Denis Pouppeville est un jeune homme de 74 ans qui a fait ses premières armes au sein du mouvement Panique et de la revue Le fou parle aux côtés de Roland Topor. Dessinateur, peintre, graveur et illustrateur, il n'a eu de cesse depuis d'explorer un monde où la farce donne le bras au tragique, où les rires des bambocheurs désarticulés se confondent avec le cri des mouettes. On peut y voir les fantômes de fêtards endimanchés et des masques grimaçants d'Ensor toiser les Bourgeois de Grosz, alors qu'on entend au loin la crécelle des calaveras hilares de Posada.

Fidèle du Salon d'Art, Denis Pouppeville a réalisé une série de dessins pour un volume de la collection La Petite Pierre éditée par Jean Marchetti. En découvrant les dessins de ces squelettes cocasses, le galeriste, coiffeur et éditeur lui demande de s'en inspirer pour réaliser une série à exposer dans son Salon. Dans les vingt-cinq dessins à la plume et à l'aquarelle qui composent ces figures bouffonnes, l'artiste convoque toutes les figures qui hantent son imaginaire depuis des décennies. C'est une foule compacte presque à l'étroit dans son cadre où s'accumulent les squelettes qui jouent des coudes avec des messieurs et des dames en chapeau, des clowns arborant un râtelier immaculé et des oiseaux au bec acéré maculé de rouge.
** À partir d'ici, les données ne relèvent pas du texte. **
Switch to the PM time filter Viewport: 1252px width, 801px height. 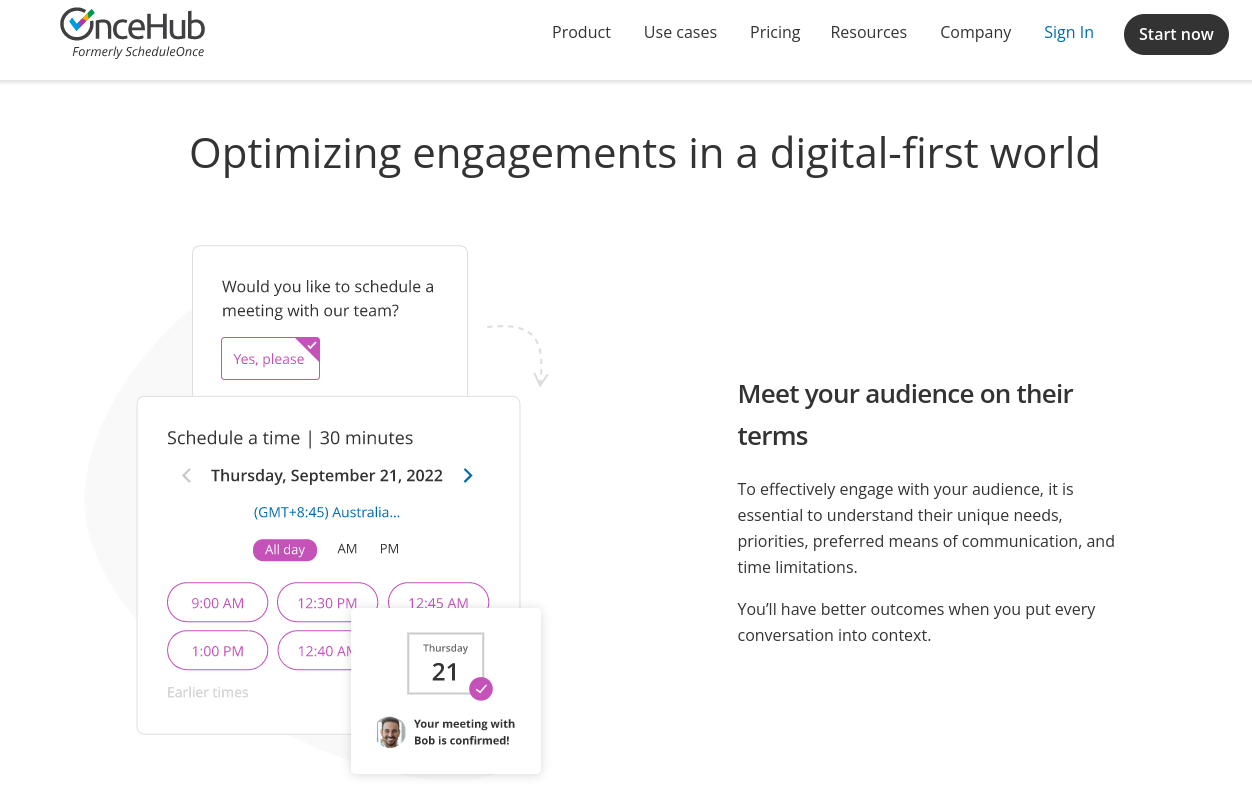pyautogui.click(x=389, y=549)
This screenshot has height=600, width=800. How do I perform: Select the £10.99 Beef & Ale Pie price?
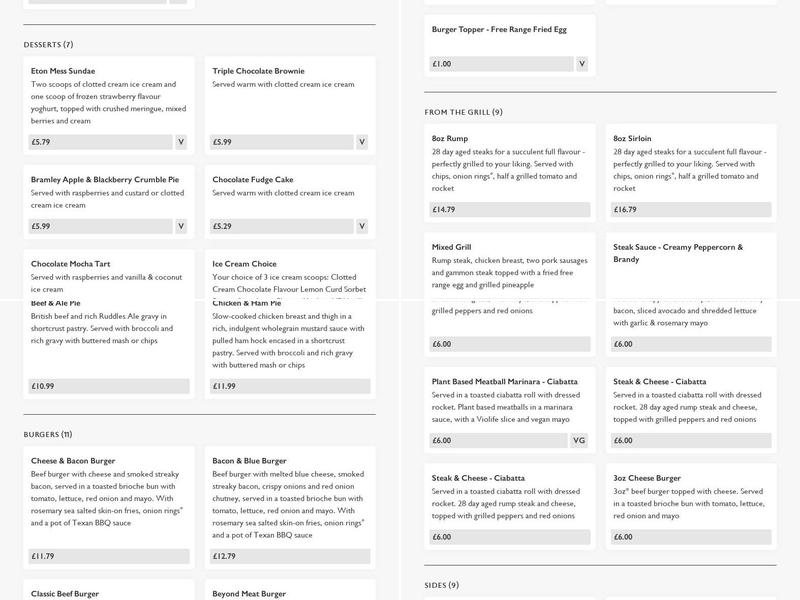tap(110, 386)
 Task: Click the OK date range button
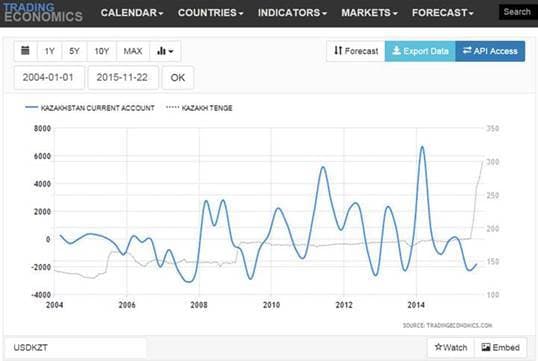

Gibus et chapeaux cloches nous renvoient dans les années de l'entre-deux-guerres, tout comme ces teintes délavées entre le bistre, l'orange et le jaune. C'est un cortège bigarré qui défile, où l'on croise également des mannequins toujours prêts à se relever après la chute. Le trait noir de graveur s'accumule en hachures compactes et semble tourbillonner comme une mouette au-dessus du port, avant de plonger pour fixer son sujet. Dans les trois peintures également exposées, les horizons se dégagent, même si le regard et le geste restent toujours aussi fiévreux. Il y a dans les dessins de ce natif du Havre et fils de marin toute la menace des ciels chargés par les embruns et toute la joie inassouvie des foules de moussaillons en escale.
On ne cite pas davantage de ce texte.